Березовский уже пятый год был ближайшим доверенным лицом вриогидры. Впрочем, как раз лица-то у него и не было. Березовский представлял собой иннервированный каповый нарост на карельской берёзке-бонсай. Моррин Дар воздействовал на него сугубо положительно: берёзка хирела, а он только разрастался. Однако Морра старалась не злоупотреблять его обществом: берёзка могла погибнуть, а с ней и её насельник. Поэтому она общалась с ним не чаще раза в неделю. И всегда выбирала момент, когда была в хорошем настроении.

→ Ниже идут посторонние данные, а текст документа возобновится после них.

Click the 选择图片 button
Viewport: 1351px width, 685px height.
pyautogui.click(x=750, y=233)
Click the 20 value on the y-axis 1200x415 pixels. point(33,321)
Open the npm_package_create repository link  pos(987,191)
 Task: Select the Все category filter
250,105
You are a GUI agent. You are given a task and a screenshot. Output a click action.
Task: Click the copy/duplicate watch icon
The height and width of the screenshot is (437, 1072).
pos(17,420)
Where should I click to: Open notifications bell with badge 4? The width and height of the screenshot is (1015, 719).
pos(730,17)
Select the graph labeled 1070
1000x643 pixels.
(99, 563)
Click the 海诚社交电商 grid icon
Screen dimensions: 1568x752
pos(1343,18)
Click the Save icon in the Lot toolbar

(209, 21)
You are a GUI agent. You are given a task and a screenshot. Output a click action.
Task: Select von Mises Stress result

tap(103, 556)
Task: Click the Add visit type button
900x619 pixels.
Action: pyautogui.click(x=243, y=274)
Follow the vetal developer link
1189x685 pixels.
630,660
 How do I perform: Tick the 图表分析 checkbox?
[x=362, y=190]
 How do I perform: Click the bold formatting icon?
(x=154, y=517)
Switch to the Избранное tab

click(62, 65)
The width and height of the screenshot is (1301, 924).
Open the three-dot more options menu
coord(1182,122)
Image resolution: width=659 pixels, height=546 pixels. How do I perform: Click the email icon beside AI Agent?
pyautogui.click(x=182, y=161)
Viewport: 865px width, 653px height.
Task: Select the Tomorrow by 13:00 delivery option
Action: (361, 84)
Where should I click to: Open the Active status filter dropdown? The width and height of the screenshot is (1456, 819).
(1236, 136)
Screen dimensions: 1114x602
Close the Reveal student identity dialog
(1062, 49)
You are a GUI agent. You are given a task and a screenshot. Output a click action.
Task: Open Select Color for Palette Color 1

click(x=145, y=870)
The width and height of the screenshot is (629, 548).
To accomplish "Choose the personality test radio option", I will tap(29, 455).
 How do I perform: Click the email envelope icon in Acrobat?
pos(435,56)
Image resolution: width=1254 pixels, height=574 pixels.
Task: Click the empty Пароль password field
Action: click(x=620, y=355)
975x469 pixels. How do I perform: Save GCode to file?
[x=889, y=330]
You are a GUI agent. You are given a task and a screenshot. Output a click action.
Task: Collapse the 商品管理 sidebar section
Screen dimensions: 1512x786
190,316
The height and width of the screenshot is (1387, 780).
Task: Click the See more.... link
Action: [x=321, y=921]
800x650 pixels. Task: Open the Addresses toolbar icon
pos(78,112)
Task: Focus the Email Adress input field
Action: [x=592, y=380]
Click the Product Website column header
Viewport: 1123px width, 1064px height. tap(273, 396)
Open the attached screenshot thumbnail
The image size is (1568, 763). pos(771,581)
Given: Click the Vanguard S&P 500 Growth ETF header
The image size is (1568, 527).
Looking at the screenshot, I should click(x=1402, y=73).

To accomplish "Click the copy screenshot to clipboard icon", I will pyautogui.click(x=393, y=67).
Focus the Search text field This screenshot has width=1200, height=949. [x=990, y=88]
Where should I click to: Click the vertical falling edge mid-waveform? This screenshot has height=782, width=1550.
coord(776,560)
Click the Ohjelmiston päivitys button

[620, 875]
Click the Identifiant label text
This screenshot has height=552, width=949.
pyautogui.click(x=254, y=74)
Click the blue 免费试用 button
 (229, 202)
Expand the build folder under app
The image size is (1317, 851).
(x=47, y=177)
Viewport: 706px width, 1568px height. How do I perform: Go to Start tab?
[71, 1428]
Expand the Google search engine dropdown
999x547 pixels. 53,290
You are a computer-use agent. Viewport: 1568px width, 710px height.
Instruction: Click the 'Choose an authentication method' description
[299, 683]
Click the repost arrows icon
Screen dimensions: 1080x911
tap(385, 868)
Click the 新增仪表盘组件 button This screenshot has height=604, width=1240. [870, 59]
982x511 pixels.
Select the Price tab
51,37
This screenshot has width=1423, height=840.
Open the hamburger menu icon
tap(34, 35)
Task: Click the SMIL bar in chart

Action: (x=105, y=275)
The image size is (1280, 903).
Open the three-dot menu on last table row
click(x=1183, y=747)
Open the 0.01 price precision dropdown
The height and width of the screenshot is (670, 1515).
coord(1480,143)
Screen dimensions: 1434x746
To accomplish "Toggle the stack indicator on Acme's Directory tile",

Березовского вместе с берёзкой принесли в новом расписном горшке. На который он тут же и пожаловался — он показался ему аляповатым. С чего он это взял, было не очень понятно. Похоже, что зрение ему заменяло пижонство. Что заменяло слух, оставалось и вовсе неясным, а разговаривал он через трубочку, вставленную в какую-то дырочку, непонятно куда ведущую. Березовский вообще был такой весь загадочный, прям ёлы-палы.
Но на этот раз он ничем особенным не поразил: обсудил с Моррой бюджетные проблемы, немножко задержался на теме вещательной студии (она была уже практически готова, к вещанию можно было бы приступить буквально на днях), и отчитался по теме реновации жилищного фонда. На этом и закончили.
Вриогидра раздала ещё несколько заданий помощникам и собиралась было заказать обед, как вдруг гусыня — трепетная, дрожащая — просунула клюв в дверную щель (на большее у неё не хватило смелости) и сказала:
— Звиняйте госпожа, а тут ещё какой-то посетитель шароёбится, приняться у вас хотит!
— Это не Барсуков случайно? — буркнула вриогидра.
— Не, другой какой-то, я такого тута не видала! — гоготнула секретарша.
Подумав, Морра разрешила некстатнему посетителю войти.
Бисквит-де-Фаянс иногда жалела, что у неё нет глаз. Не всё можно распознать на слух. Вот и сейчас не могла она понять, что представляет из себя гость и какой он основы. Судя по скрипу паркета, он был тяжёлый.